Agricultural Research Service

Research Project: MAINTAINING SOIL RESOURCES FOR EFFECTIVE CONSERVATION AND HERBICIDE MANAGEMENT IN MID-SOUTH CROP PRODUCTION

Location: Crop Production Systems Research Unit

Title: Population ecology of Aspergillus flavus associated with Mississippi Delta Soils

Authors
item Zablotowicz, Robert
item Abbas, Hamed
item Locke, Martin

Submitted to: Journal of Food Additives & Contaminants
Publication Type: Peer Reviewed Journal
Publication Acceptance Date: June 26, 2007
Publication Date: September 24, 2007
Citation: Zablotowicz, R.M., Abbas, H.K., Locke, M.A. 2007. Population ecology of Aspergillus flavus associated with Mississippi Delta Soils. Journal of Food Additives & Contaminants, Vol. 24, pp. 1102-1108.

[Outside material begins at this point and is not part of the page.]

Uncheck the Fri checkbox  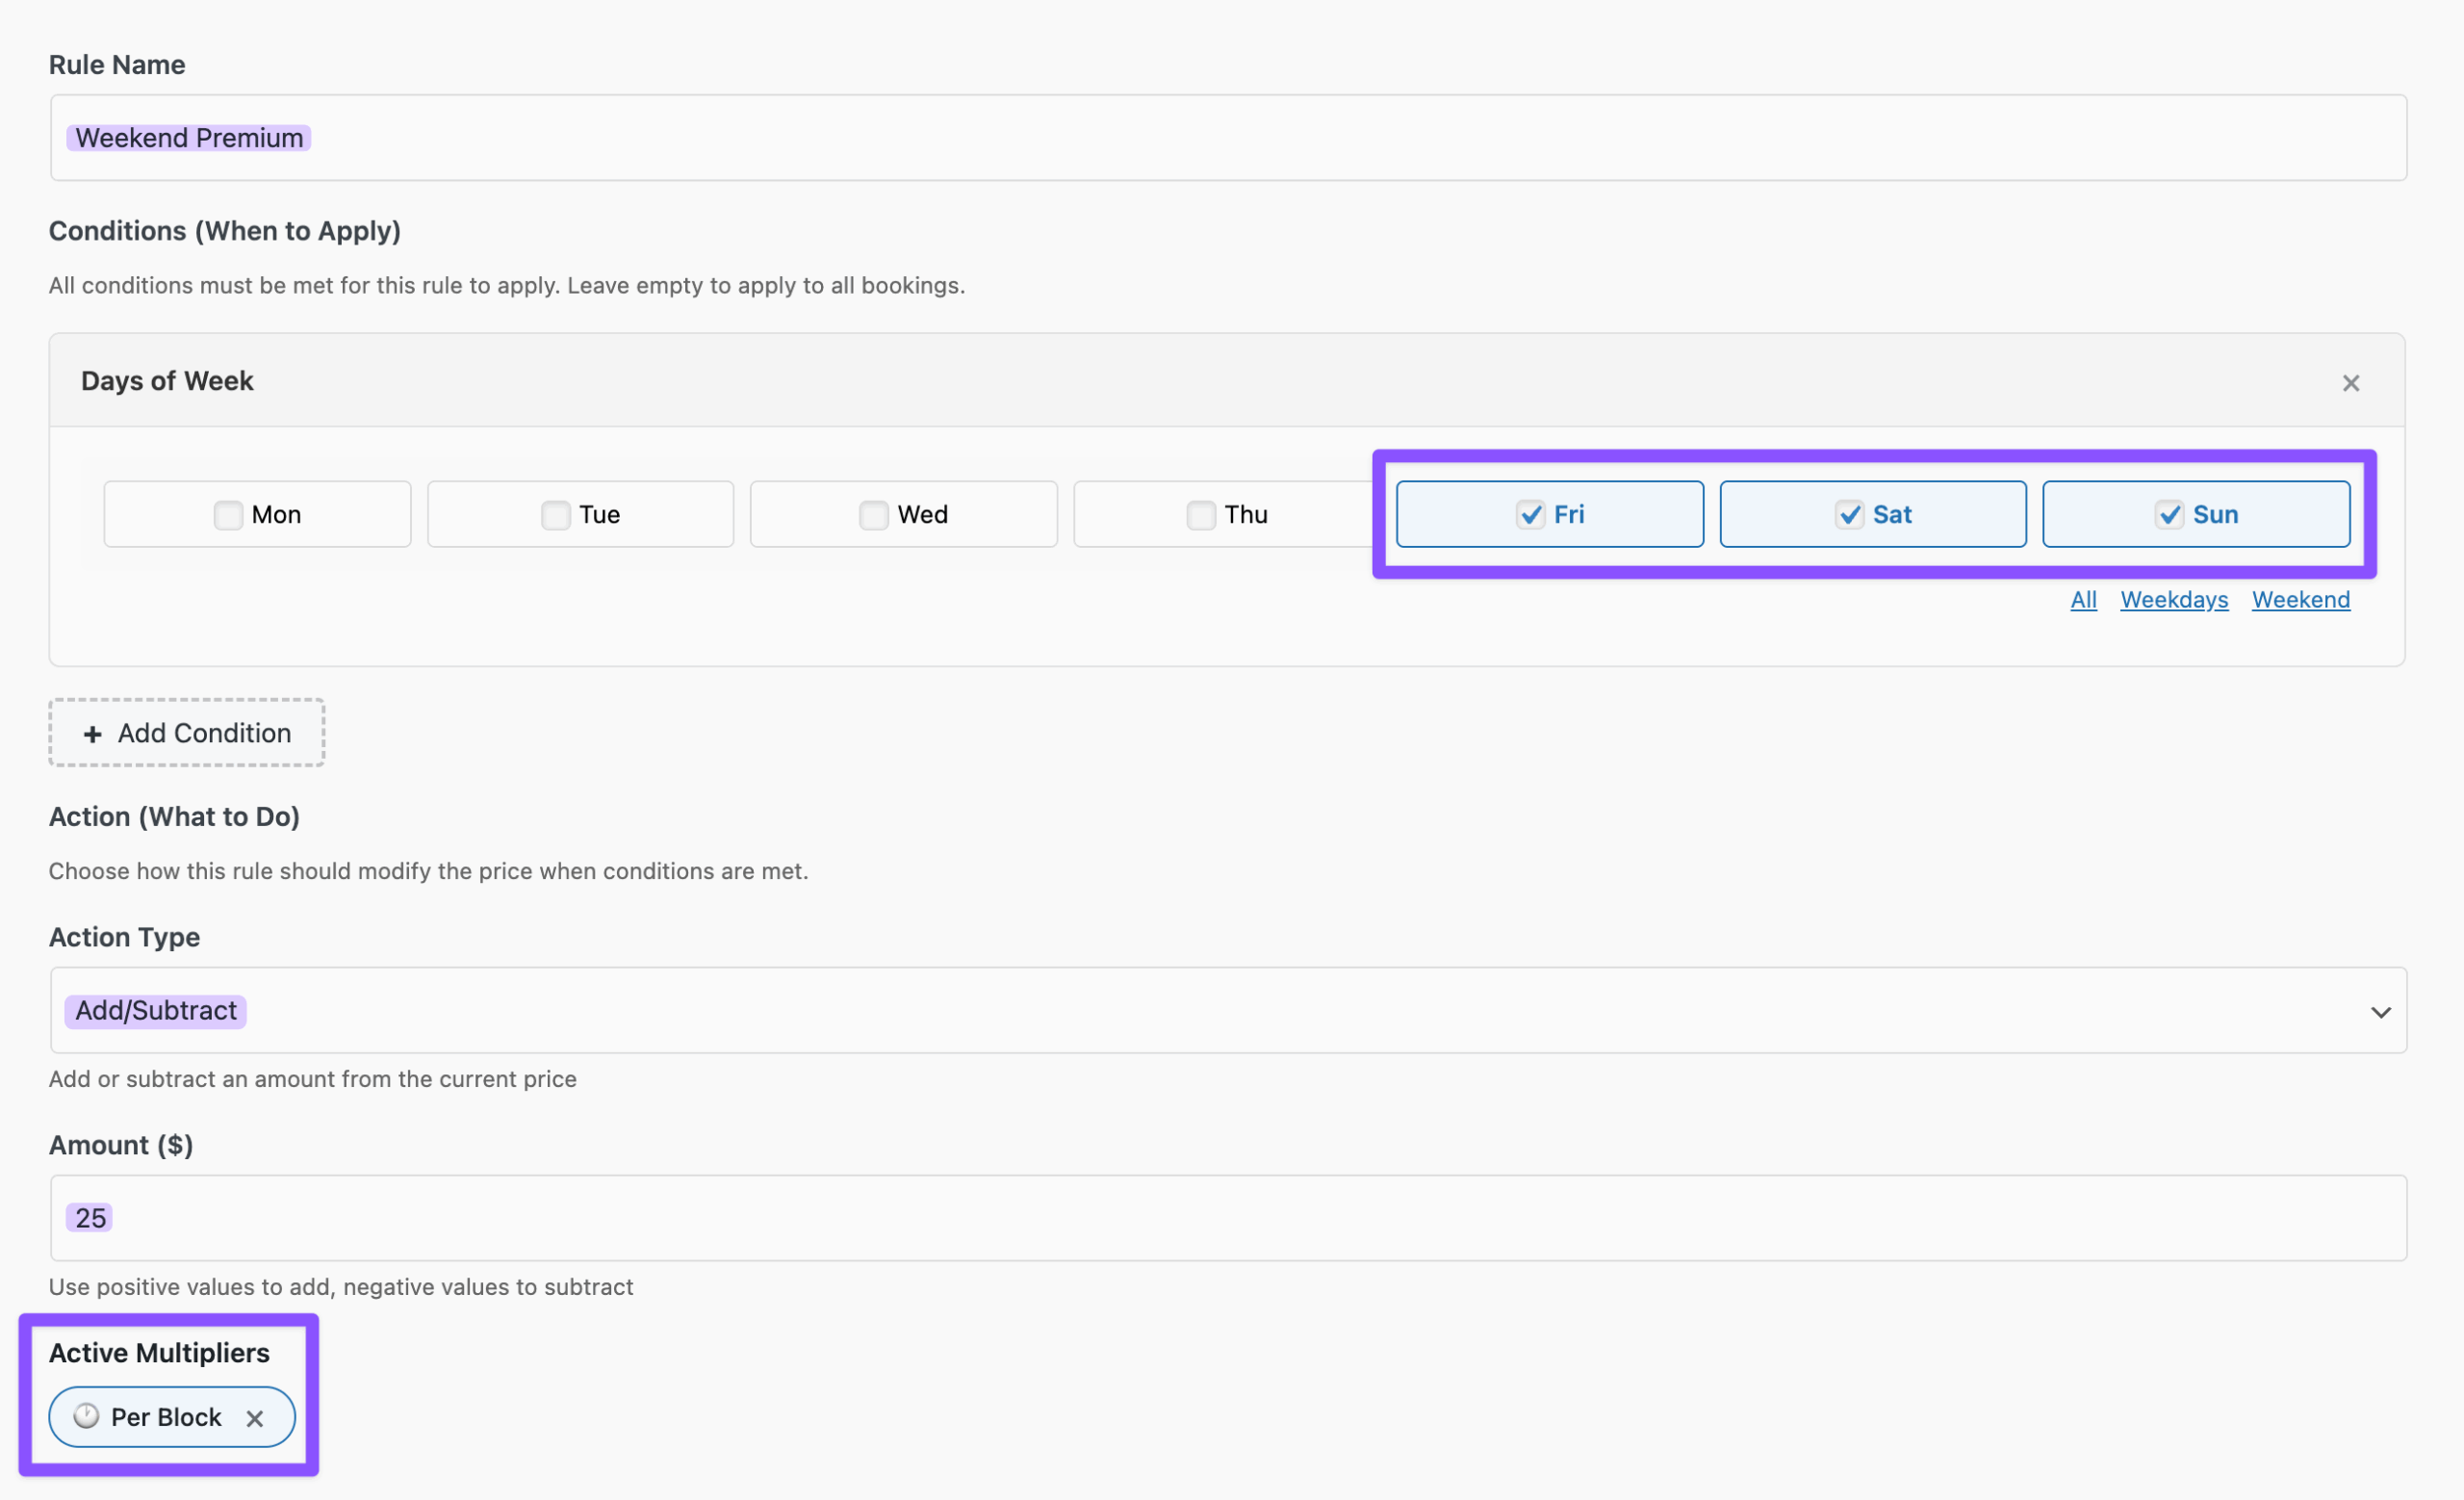tap(1530, 515)
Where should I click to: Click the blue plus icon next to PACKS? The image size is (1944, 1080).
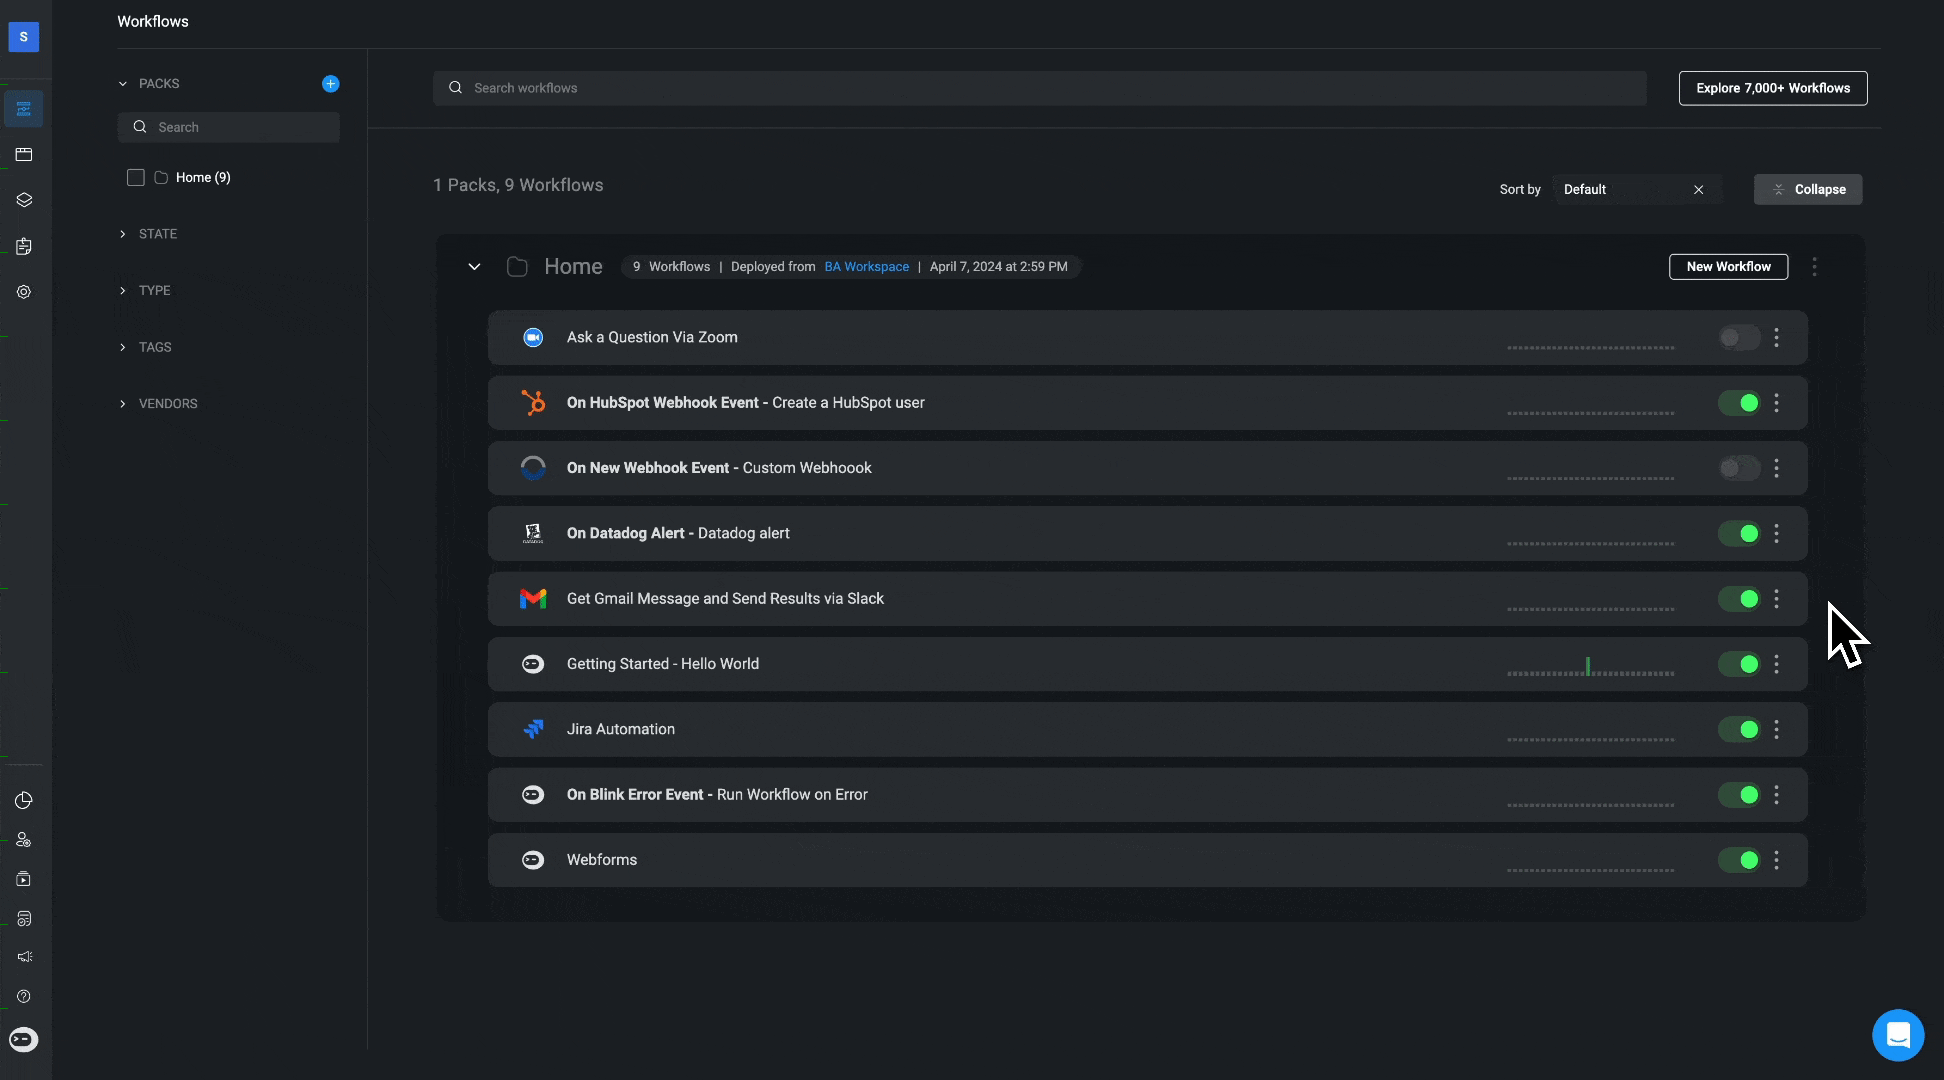(330, 84)
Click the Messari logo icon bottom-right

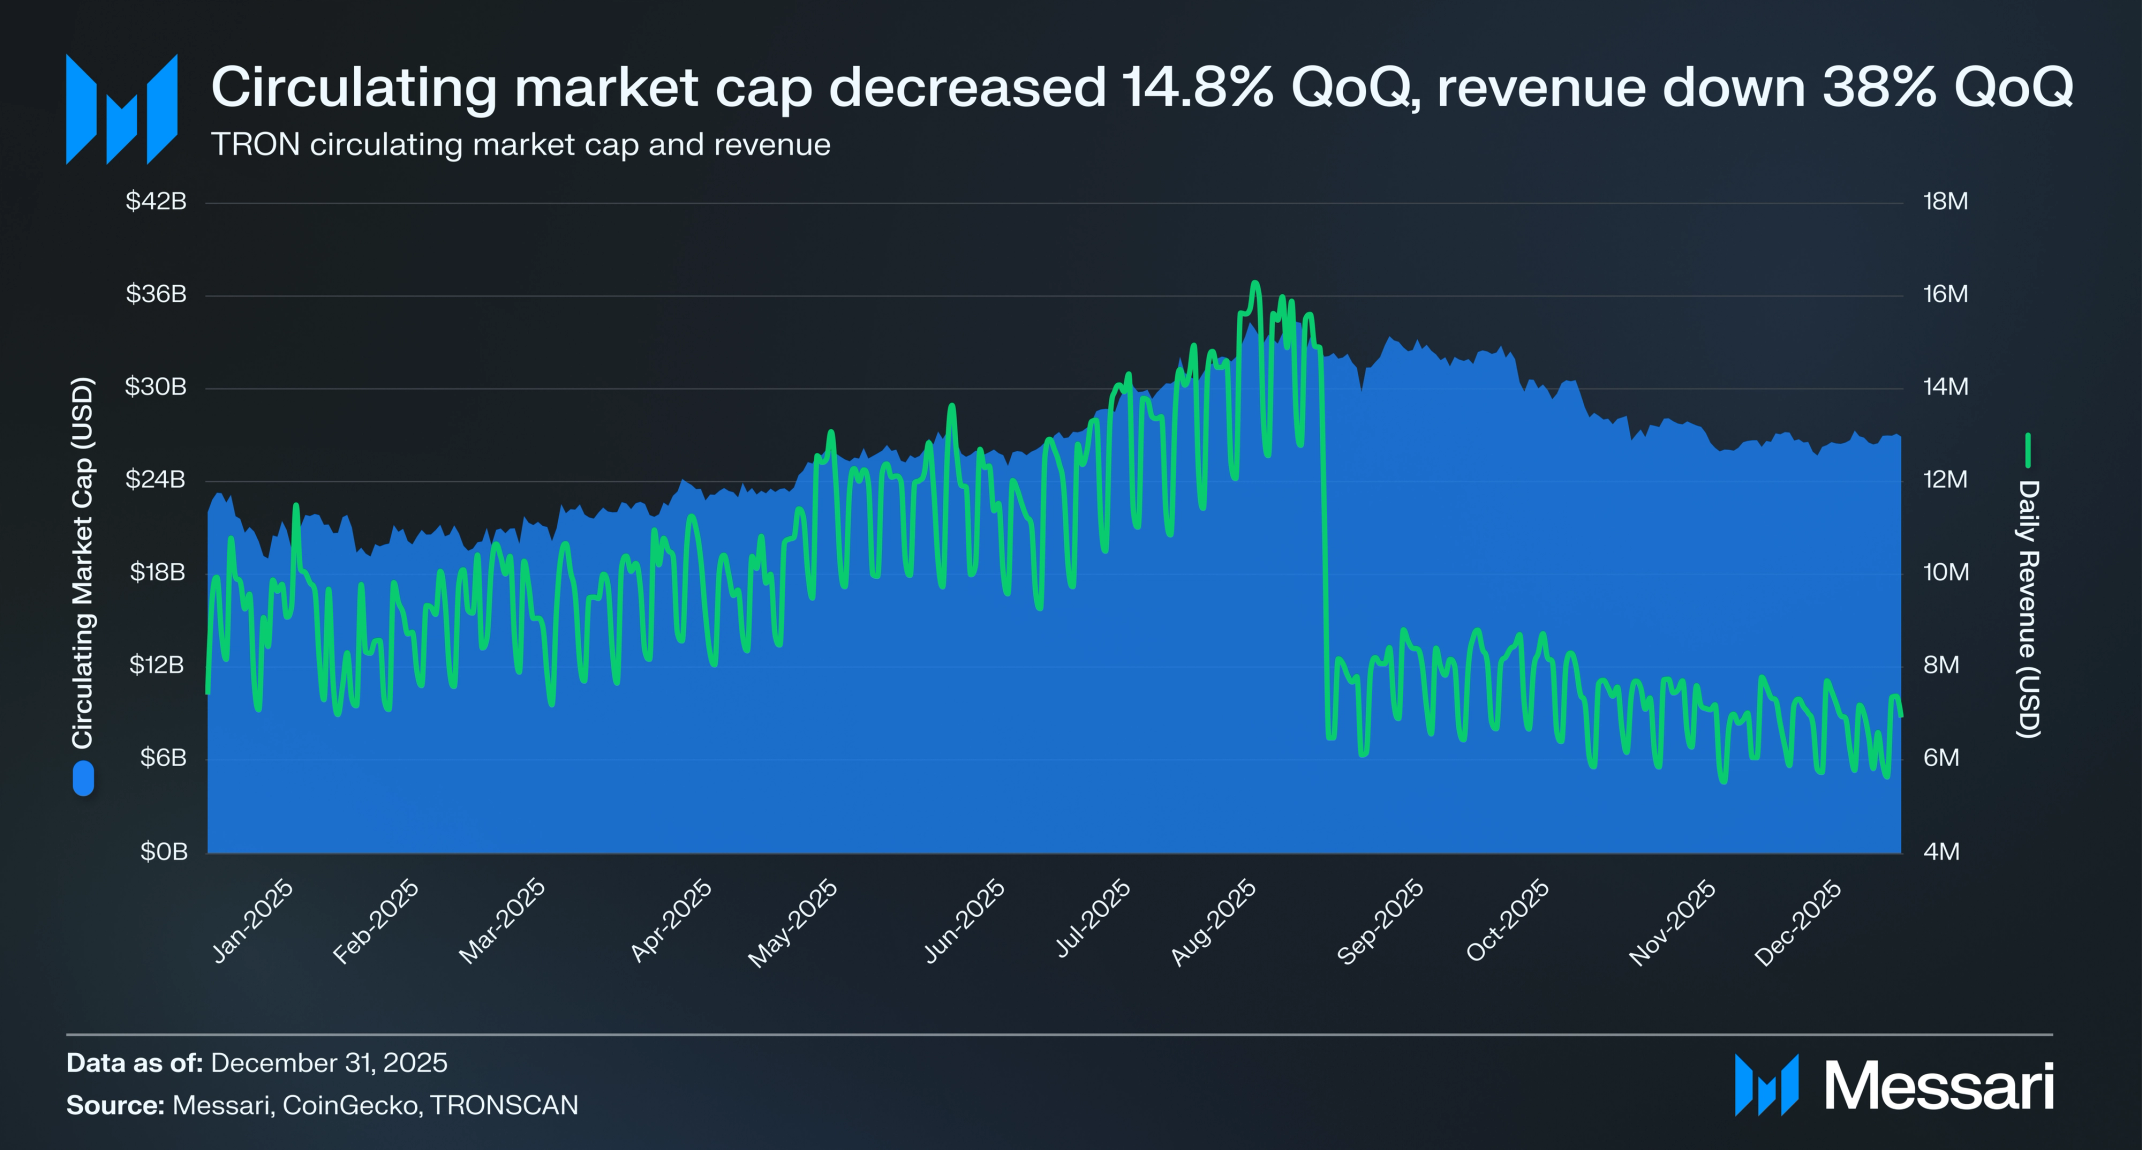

Interpretive Summary: Contamination of corn and cotton seed with the toxins produced by the fungi Aspergillus is a serious obstacle to production and utilization of these commodities. Thus, understanding the source of Aspergillus is required to effectively manage aflatoxin contamination of corn. Studies assessed the populations Aspergillus, and total fungi associated with Mississippi Delta soils, and correlated soil factors with these populations. Relatively high populations of both Aspergillus were found. The highest populations of Aspergillus were associated with soils containing higher organic matter, especially in sites under no-tillage management. In 2001, there was a highly significant correlation between Aspergillus propagules and history of corn cultivation. However, in 2000, this was not observed. Overall soil fertility factors such as organic matter content, nitrate and extractable phosphorus correlated with the density of Aspergillus as other fungi. The relationship between soil parameters and Aspergillus populations may be useful in predicting the contribution of soil microflora to mycotoxin contamination.

Technical Abstract: Understanding the source of Aspergillus flavus is required to effectively manage within-field aflatoxin contamination of maize (Zea mays L.). Studies assessed the density of A. flavus propagules and other soil microflora (Fusarium spp., total fungi) associated with Mississippi Delta soils, and correlated soil factors with these populations. Soils from 12 and 15 sites were collected in 2000 and 2001, respectively. Propagule density of A. flavus ranged from log (10) 1.97 to 4.31 colony forming units (cfu) g-1 soil, while total fusaria ranged from log (10) 2.99 to 5.37 cfu g-1 soil. The highest populations of A. flavus were associated with soils containing higher organic matter, especially in sites under no-tillage management. The frequency of aflatoxin production in isolates ranged from 13 to 81% depending on soil. In 2001, there was a highly significant correlation between Aspergillus propagules and history of maize cultivation. However, in 2000, this was not observed. Overall soil fertility factors such as organic matter content, nitrate and extractable phosphorus correlated with the density of Aspergillus as well as Fusarium spp., and total fungi, but little relationship was observed with soil texture. The relationship between soil parameters and Aspergillus populations may be useful in predicting the contribution of soil microflora to aflatoxin contamination.